Le stockage d'énergie est une caractéristique extrêmement importante des tissus collagéneux de type tendons ou ligaments. Ces tissus doivent en effet être capables de stocker et de transmettre l'énergie du mouvement d’une façon élastique durant leur déformation mécanique (Silver et al., 2001). Ce phénomène est important pour faciliter la locomotion ou le mouvement du membre. Chez la dinde, Silver et al., (2000) rapportent que la force produite par le muscle

gastrocnemius est stockée dans le tendon (sous forme d’énergie élastique) durant sa déformation

mécanique et non pas dans le muscle. A l’inverse de la fonction de stockage, les tendons et les ligaments sont aussi capables d’absorber de l’énergie pendant le mouvement afin de se protéger et de protéger les articulations d’éventuels dégâts (Freeman et al., 2005). Ces auteurs suggèrent aussi que durant le mouvement du membre, l’énergie est stockée dans les régions flexibles de la molécule de collagène. Les résultats d’analyse des séquences d’acides aminés du collagène rapportés par Silver et al. (2001) et Freeman et al., (2005) indiquent que les régions de la molécule de collagène qui manquent de proline et d’hydroxyproline sont plus flexibles que celles qui contiennent la séquence glycine-proline-hydroxyproline (Gly–Pro-Hyp).
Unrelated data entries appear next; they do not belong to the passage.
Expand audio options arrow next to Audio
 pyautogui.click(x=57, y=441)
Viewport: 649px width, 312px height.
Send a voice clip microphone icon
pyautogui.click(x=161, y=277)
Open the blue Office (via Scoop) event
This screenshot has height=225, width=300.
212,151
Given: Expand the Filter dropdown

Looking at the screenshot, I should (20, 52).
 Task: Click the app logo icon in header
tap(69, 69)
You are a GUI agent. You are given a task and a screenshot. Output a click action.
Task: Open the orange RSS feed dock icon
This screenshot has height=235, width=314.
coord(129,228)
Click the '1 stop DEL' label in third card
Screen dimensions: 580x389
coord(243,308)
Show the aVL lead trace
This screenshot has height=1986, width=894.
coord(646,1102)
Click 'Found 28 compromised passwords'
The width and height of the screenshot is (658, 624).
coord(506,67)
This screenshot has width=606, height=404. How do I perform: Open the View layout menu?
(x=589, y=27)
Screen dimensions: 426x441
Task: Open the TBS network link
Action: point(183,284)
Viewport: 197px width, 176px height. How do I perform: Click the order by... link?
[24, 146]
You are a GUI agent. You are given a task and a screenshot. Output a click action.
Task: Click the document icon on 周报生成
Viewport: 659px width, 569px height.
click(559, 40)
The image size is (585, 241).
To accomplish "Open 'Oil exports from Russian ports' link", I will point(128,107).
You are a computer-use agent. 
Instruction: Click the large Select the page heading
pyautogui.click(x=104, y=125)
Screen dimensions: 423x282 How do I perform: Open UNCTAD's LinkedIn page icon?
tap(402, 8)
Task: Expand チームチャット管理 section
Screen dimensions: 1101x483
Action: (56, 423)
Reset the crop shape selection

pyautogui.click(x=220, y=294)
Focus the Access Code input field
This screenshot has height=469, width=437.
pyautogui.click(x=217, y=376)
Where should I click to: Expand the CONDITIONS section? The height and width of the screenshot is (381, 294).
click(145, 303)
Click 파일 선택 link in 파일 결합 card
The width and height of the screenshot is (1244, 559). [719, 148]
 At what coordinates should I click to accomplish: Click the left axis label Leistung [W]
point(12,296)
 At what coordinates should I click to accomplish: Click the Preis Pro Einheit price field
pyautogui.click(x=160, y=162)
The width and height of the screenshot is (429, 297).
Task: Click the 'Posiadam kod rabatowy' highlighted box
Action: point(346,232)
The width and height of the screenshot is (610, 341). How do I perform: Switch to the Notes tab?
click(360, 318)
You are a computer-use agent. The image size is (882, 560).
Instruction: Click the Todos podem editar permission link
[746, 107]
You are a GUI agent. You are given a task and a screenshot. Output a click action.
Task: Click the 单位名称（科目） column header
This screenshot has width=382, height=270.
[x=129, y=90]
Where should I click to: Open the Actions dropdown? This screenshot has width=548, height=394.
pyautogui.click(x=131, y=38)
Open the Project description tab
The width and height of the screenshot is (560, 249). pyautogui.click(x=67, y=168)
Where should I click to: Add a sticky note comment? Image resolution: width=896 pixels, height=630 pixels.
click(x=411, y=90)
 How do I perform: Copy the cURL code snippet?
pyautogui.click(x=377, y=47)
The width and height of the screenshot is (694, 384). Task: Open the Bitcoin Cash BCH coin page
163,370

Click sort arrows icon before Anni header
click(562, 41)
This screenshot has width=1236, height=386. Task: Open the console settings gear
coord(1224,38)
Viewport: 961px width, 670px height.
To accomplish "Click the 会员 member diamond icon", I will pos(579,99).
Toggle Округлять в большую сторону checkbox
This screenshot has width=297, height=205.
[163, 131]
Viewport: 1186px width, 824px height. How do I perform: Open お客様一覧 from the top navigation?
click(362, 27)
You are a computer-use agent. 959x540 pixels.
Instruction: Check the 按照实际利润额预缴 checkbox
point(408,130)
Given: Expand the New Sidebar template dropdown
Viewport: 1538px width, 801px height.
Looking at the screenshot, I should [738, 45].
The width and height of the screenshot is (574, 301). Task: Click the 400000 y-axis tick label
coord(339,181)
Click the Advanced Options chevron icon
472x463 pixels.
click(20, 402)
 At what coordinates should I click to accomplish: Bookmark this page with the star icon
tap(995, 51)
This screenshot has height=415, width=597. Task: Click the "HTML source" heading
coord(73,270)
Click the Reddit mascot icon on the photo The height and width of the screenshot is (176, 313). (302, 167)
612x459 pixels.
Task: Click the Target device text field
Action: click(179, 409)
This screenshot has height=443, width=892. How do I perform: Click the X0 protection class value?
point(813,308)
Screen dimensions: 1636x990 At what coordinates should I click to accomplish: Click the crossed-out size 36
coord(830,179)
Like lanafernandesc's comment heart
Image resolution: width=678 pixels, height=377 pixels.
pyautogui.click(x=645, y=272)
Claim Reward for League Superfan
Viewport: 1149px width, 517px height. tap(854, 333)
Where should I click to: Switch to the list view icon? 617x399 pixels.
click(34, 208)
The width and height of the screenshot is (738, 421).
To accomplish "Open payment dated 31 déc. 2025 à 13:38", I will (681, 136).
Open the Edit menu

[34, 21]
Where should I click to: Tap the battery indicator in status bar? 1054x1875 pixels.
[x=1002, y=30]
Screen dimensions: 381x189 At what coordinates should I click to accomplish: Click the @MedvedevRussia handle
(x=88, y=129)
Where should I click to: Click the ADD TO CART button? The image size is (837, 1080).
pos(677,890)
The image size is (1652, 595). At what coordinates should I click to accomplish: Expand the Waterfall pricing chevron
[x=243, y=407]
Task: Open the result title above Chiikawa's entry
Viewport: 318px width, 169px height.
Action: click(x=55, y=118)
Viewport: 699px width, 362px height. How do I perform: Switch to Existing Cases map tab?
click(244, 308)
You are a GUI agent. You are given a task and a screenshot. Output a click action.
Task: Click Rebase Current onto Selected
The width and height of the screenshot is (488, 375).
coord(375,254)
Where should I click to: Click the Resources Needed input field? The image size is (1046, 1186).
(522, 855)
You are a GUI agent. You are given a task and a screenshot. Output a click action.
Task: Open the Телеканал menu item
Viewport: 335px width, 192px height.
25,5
Freeman et al., (2005) suggèrent alors que ces zones de la molécule de collagène sont les plus capables de stocker l’énergie durant la déformation mécanique du tendon.

Buchanan et Marsh, (2002) rapportent que plus le tendon est raide plus il a de capacités à stocker de l’'énergie, c’est-à-dire que pour un changement similaire de longueur, plus d’énergie sera stockée dans un tendon plus raide (Figure III-3, courbe A). Par contre, pour des valeurs de force maximales similaires, moins d’énergie sera stockée dans un tendon plus raide (Figure III-3, courbe B).